I followed that with Kobo Abe’s The Woman in the Dunes, as translated by E. Dale Saunders. Being a relatively dedicated watcher of anime, I felt a bit remiss in not knowing more about Japanese literature beyond the works of Haruki and Ryu Murakami, and we already had a copy of this one, which follows an amateur entomologist as he becomes trapped in a nameless town that is being overtaken by dunes without a sea, where he stays with the titular woman. Abe was, I have since learned, very much influenced by Dostoevsky and Kafka, and while those influences are on clear display here, Abe’s approach to, essentially, existentialism is balanced by a sense of incredible embodiment: the protagonist (whose name is, for some reason, stressed in back copy of the edition I have, but which the reader does not learn until halfway through the novel) suffers from skin irritation due to the ever-present sand, and is horribly sickened by the conditions in which he lives. It’s easy to project analogies onto the story — what sprang to mind for me was the social pressure to conform to a given life-path, doing a stupid job day in and day out to satisfy a partner with whom one has been placed more or less at random — but it’s a weird one, and defies a neat filing in that way. It’s worth noting, too, that this translation really leans into the existentialism of the novel: almost self-consciously, the translator has espoused the literary register of mid-twentieth century translations of existentialist texts, to such an extent that, given a random passage, I don’t know if I would have identified the novel as non-European in origin. But that is, I suspect, more the fault of the translator than the author. I’m definitely looking forward to digging into Abe’s oeuvre, as well as learning more about twentieth-century Japanese literature.
Next up was Emily Bronte’s inarguable classic, Wuthering Heights. Having read Jane Eyre and The Tenant of Wildfell Hall, I am excited to be able to claim conversance with all three Bronte sisters — but that’s a personal problem. Wuthering Heights finds its center (as I’m sure we’re all aware) in the toxic, overwrought romance between Heathcliff, an orphan adopted by the Earnshaw family, and Catherine, the Earnshaw daughter, as they fuck each other up forever. But I was thrilled to discover that, while the Catherine/Heathcliff relationship forms the burning core of the novel, its effects spiral into injury to everyone who comes near them. Narrated by Ellen Dean, who was raised alongside Catherine and Heathcliff but is resolutely of the servant class, and told to a Mr. Lockwood, who has taken up residence at the Grange, a neighboring house once owned by the Earnshaws as well, the nigh-apocalyptic intensity of Heathcliff and Catherine’s love/infatuation/mutually assured destruction wounds everyone who enters into its orbit. Bronte’s insight into cycles of trauma, and the stark contrast she establishes between the wild moors and the nigh-incestuous, claustrophobic family that treads them, are as striking today as they were when the novel first appeared.

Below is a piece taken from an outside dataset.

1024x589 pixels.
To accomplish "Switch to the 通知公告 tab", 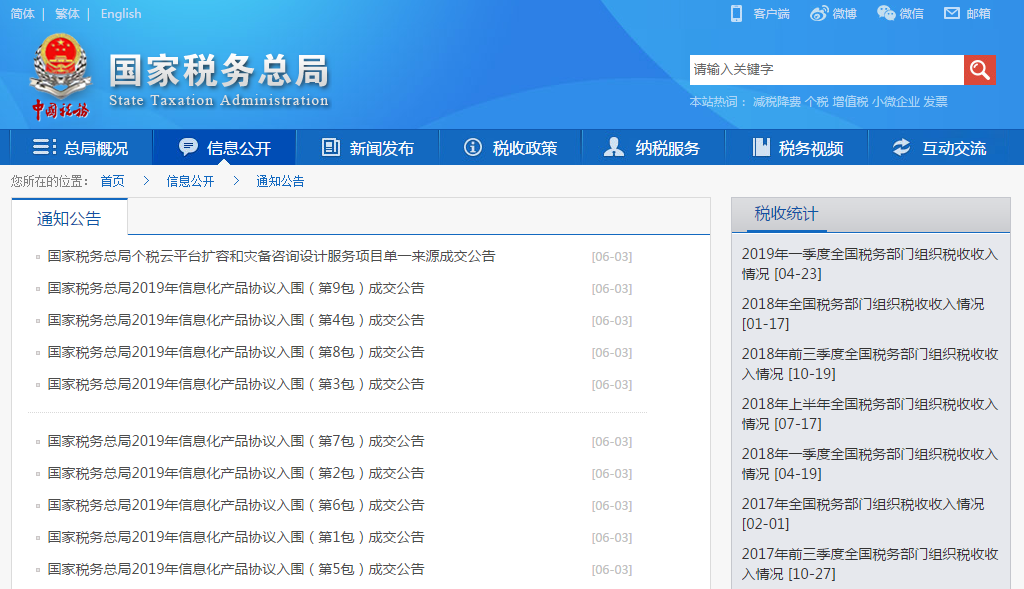I will [x=69, y=218].
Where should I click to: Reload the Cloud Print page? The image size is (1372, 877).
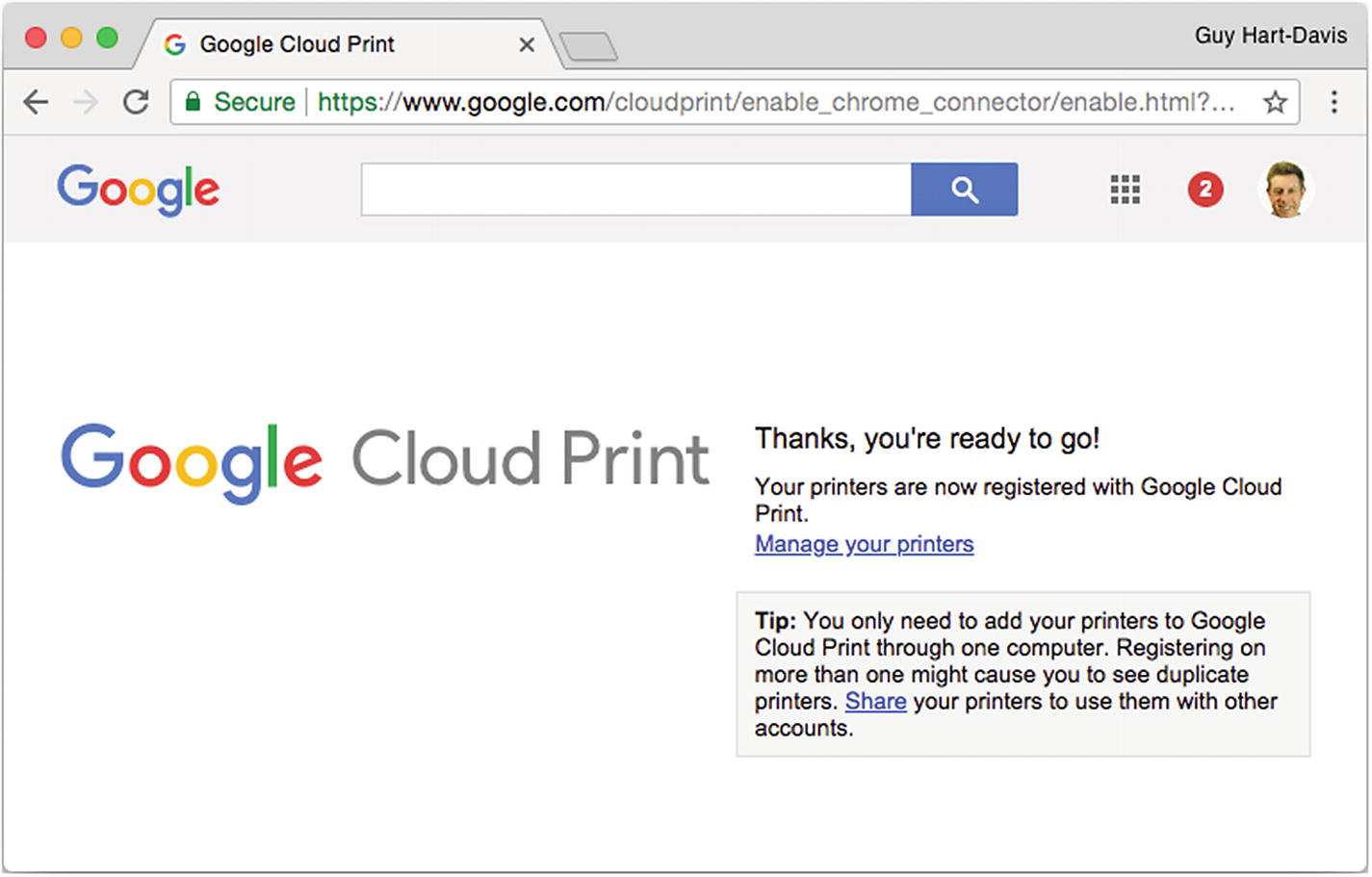pos(136,102)
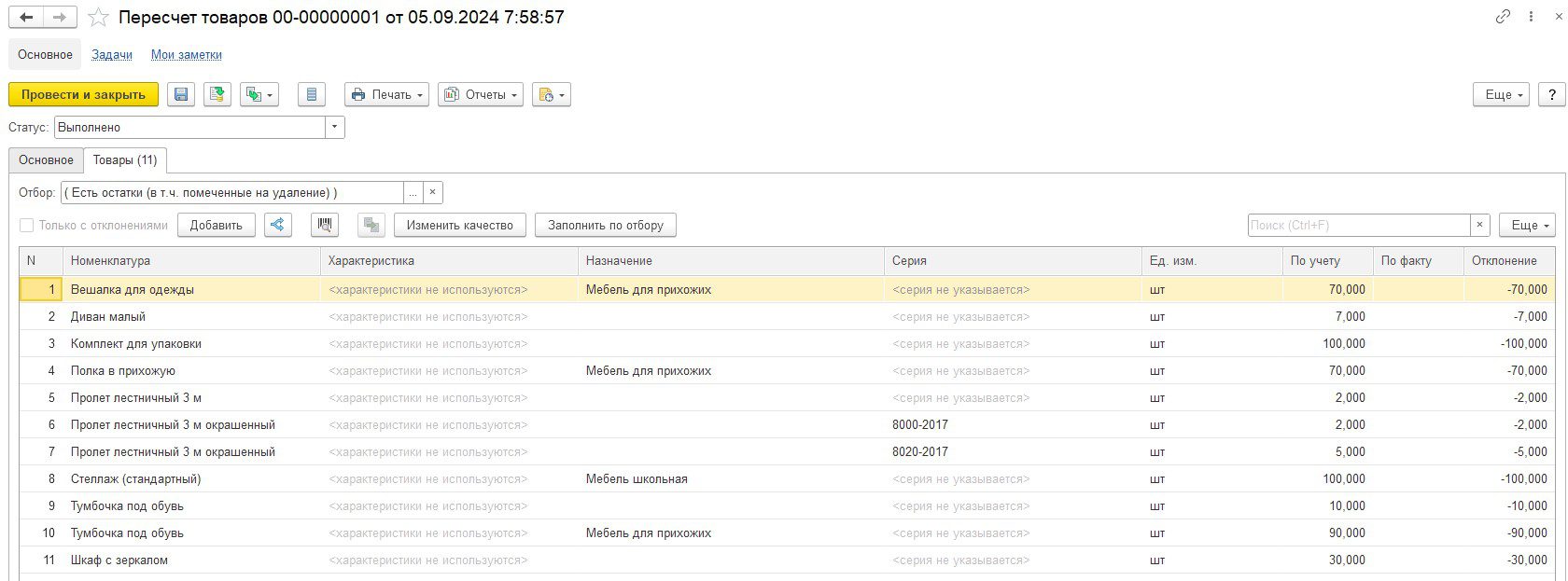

Continuing in the gothic vein, while still romantically quarantined, I picked up Darkly: Black History and America’s Gothic Soul by Leila Taylor, which I picked up when Cameron and I ordered a bunch of stuff from Repeater Books during one of their sales. Combining memoir, literary criticism, and sociology, Taylor deftly weaves a dual analysis of goth and the gothic as a subculture, a genre, and an inescapable historical fact of America’s history. Along the way, she treats us to reminiscences of her youth in Detroit, early encounters with goth and being goth, and a truly beautiful reflection on her experiences with the song “Strange Fruit.” I can’t speak highly enough of Darkly, and I hope to see more from Taylor in the future.
Still in isolation but preparing to return to work, I next finished off C. J. Tudor’s The Burning Girls. From a promising premise: Jack Brooks, a single mother and CoE priest, is shuffled off to a remote village where some truly grim protestant martyrdom happened in the 1500s, but Jack herself is pursued by dark shadows, and she and her daughter are immediately plunged into an atmosphere of threat and secrecy as they seek to uncover the truths that the village hides. Unfortunately, the premise is more or less the best thing about it. The writing was fine, for the most part, but at a certain point Tudor began to attempt twists she hadn’t earned, and the whole things ends in with a weird, paranoid white-feminist fever dream. To put it mildly, it was really not great, and I probably won’t be returning to Tudor in future — though I say “probably” because I do like to read bad things sometimes.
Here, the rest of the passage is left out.